Chris Winters – F.A.M. Facebook Agency Machine
Chris Winters – F.A.M. Facebook Agency Machine | 10.9 GB
Welcome to Facebook Agency Machine (FAM) by Chris Winters (Kallzu)
Help You Select A Profitable Niche
– Not every offline niche works for FB ads.
– Dont make the mistake of selecting the WRONG niche.
– We will give you a list of niches to select from and/or you can bring niche ideas to use for approval.
– Start knowing that your selected niche will work for your new FB Agency.
As you can see, there are lots of different tools in the space of Deep Learning and in this course we make sure to show you the most important and most progressive ones so that when you’re done with Deep Learning A-Z™ your skills are on the cutting edge of today’s technology.
then you will find this course extremely useful. Deep Learning A-Z™ is structured around special
coding blueprint approaches meaning that you won’t get bogged down in unnecessary
programming or mathematical complexities and instead you will be applying Deep Learning
techniques from very early on in the course. You will build your knowledge from the ground up and you will see how with every tutorial you are getting more and more confident.

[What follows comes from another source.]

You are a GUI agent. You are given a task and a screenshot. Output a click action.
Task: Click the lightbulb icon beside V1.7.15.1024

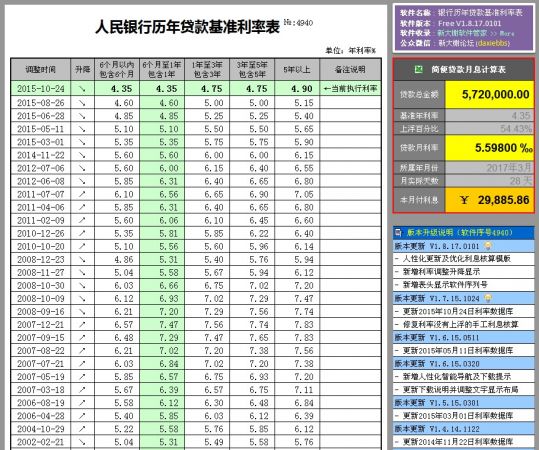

you will find this course refreshing, inspiring and very practical. Inside Deep Learning A-Z™ you
will master some of the most cutting-edge Deep Learning algorithms and techniques (some of which didn’t
even exist a year ago) and through this course you will gain an immense amount of valuable hands-on experience with real-world business challenges. Plus
inside you will find inspiration to explore new Deep Learning skills and applications.
Mastering Deep Learning is not just about knowing the intuition and tools, it’s also about being able to
apply these models to real-world scenarios and derive actual measurable results for the business or project.
That’s why in this course we are introducing six exciting challenges:
In this part you will be solving a data analytics challenge for a bank. You will be given a dataset with a
large sample of the bank’s customers. To make this dataset, the bank gathered information such as
customer id, credit score, gender, age, tenure, balance, if the customer is active, has a credit card, etc.
During a period of 6 months, the bank observed if these customers left or stayed in the bank.